Toen hij, heel vroeg in de morgen - de nacht kleefde nog aan het huis - wakker werd, wist hij dat hij, voor zijn blog over twee zaken schrijven kon. Hij wist het zelfs al van in de vooravond, want voor het inslapen had hij gebladerd in een oud boek dat hij ooit had gekocht in een second hand bookshop in Rye[1] : een eerste was over poëzie, geïnspireerd door het gedicht, gehaald uit ‘The Early Poetry of Israel’, three lectures delivered in London before the British Academy, towards the close of 1910:
Thou that sleepest the sleep of the lamb / And the line on thy lips is sweet / Were I not shy of my parents’ face / I would run and would kiss thee asleep.
Thou that sleepest the sleep of the lamb / And the line on thy shoulders is blue / Were I not shy in face of the guests, / I would run and would kiss thee asleep.
Zijn gezicht onder de lamp, weerspiegeld in de stilte van het raam.
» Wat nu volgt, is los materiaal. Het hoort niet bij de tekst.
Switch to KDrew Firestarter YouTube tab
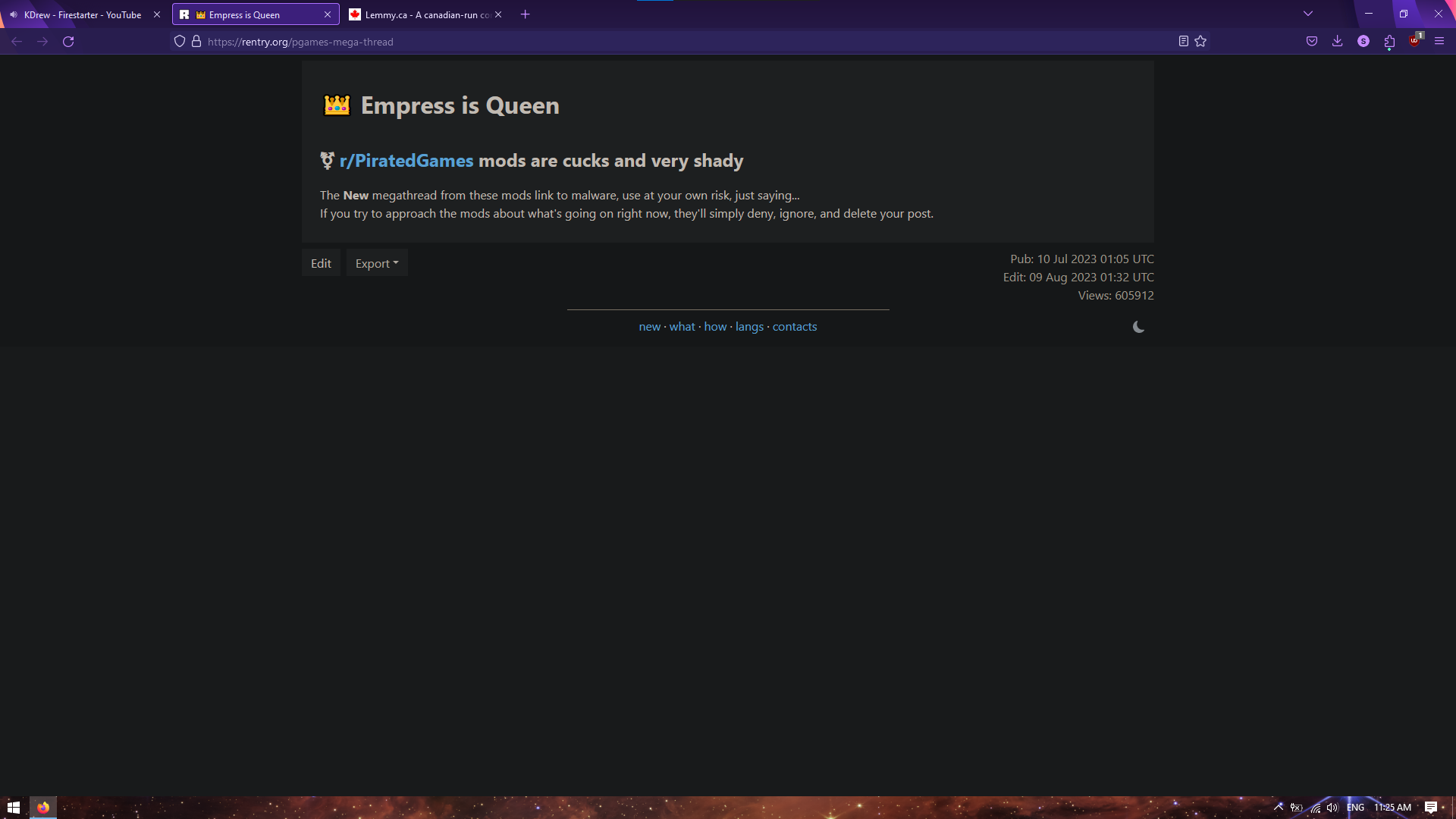Viewport: 1456px width, 819px height. point(82,14)

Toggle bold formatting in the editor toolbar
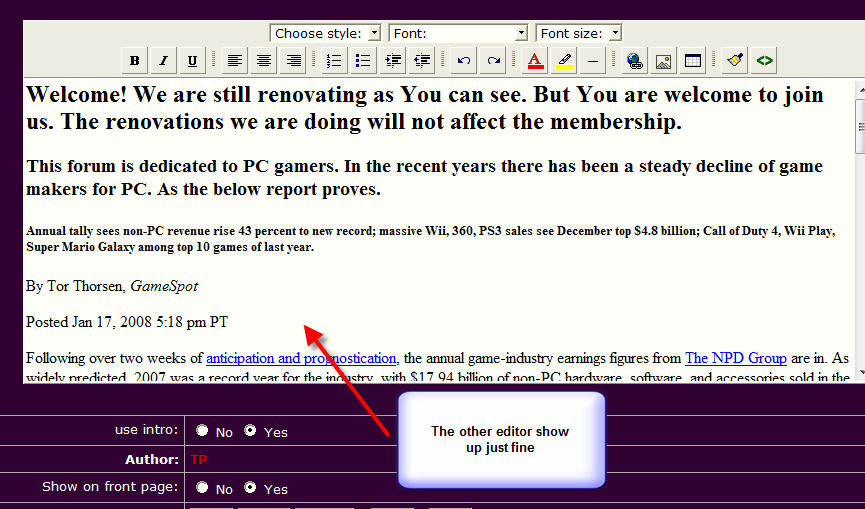tap(134, 61)
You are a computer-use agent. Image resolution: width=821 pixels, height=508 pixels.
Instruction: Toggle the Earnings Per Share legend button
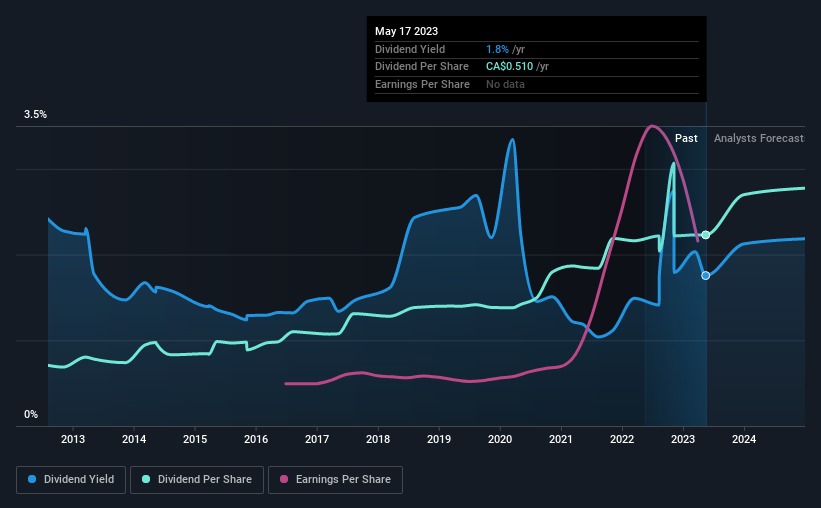335,480
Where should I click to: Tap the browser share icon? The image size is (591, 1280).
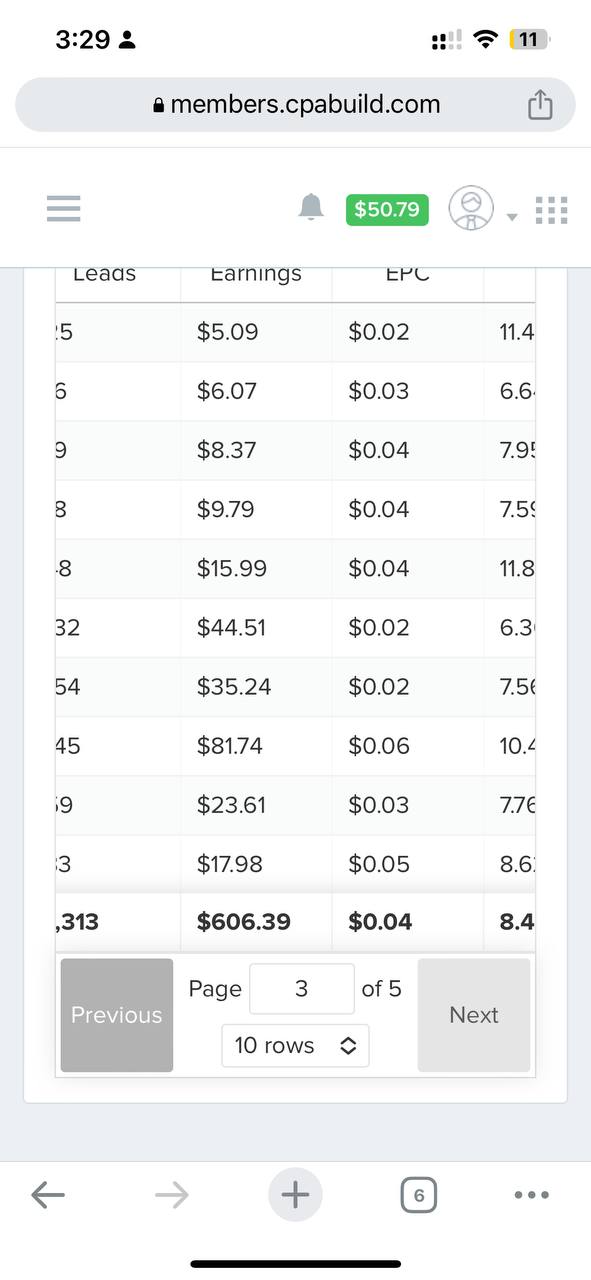[x=540, y=104]
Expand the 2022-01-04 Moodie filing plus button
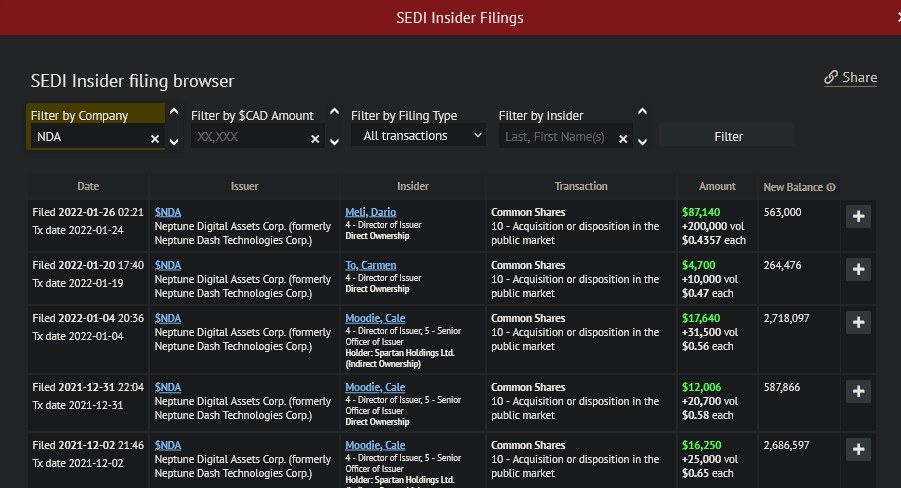This screenshot has height=488, width=901. click(x=858, y=322)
De roep van de nacht, als een roep die kwam uit het diepste punt van zijn jeugd. Moeder, dacht hij, moeder en vader en broer, dacht hij. Is het zo dat de lucht die ik inadem quarks en elektronen zijn die ook deeltjes geest kunnen zijn, inspiratie, gebed, droom, verlangen; die ook deeltjes geest kunnen zijn van jullie die waren? En, zegde hij tot zich zelf, man van vele jaren die je bent, wees de jonge man die zijn geliefde kussen zou tot ze erbij inslaapt.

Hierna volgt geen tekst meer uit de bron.